WORK ITEM = Your task is to copy every line below that contains the word "Facebook".

DATA PROVIDED =
---

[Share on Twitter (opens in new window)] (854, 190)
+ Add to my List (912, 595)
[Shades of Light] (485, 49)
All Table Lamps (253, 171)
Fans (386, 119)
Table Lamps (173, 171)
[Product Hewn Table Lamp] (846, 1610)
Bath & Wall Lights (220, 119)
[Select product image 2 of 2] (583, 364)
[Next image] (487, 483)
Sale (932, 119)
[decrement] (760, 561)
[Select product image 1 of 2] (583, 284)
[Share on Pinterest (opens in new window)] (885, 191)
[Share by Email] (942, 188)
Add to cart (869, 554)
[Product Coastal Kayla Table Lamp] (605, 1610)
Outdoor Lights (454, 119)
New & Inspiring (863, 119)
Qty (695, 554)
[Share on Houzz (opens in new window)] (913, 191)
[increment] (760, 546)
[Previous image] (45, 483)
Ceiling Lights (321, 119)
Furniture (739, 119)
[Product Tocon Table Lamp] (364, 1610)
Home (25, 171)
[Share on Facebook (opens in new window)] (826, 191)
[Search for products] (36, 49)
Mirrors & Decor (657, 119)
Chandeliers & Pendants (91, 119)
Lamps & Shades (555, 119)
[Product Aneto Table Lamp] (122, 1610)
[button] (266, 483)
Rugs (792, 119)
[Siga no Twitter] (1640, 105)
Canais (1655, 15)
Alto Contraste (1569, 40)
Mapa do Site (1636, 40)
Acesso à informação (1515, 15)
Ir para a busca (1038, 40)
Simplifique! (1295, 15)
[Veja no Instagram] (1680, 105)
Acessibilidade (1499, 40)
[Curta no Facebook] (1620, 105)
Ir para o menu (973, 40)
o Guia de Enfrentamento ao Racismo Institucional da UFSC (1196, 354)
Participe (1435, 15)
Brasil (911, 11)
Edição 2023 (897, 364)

---

TASK SOLUTION =
[Share on Facebook (opens in new window)] (826, 191)
[Curta no Facebook] (1620, 105)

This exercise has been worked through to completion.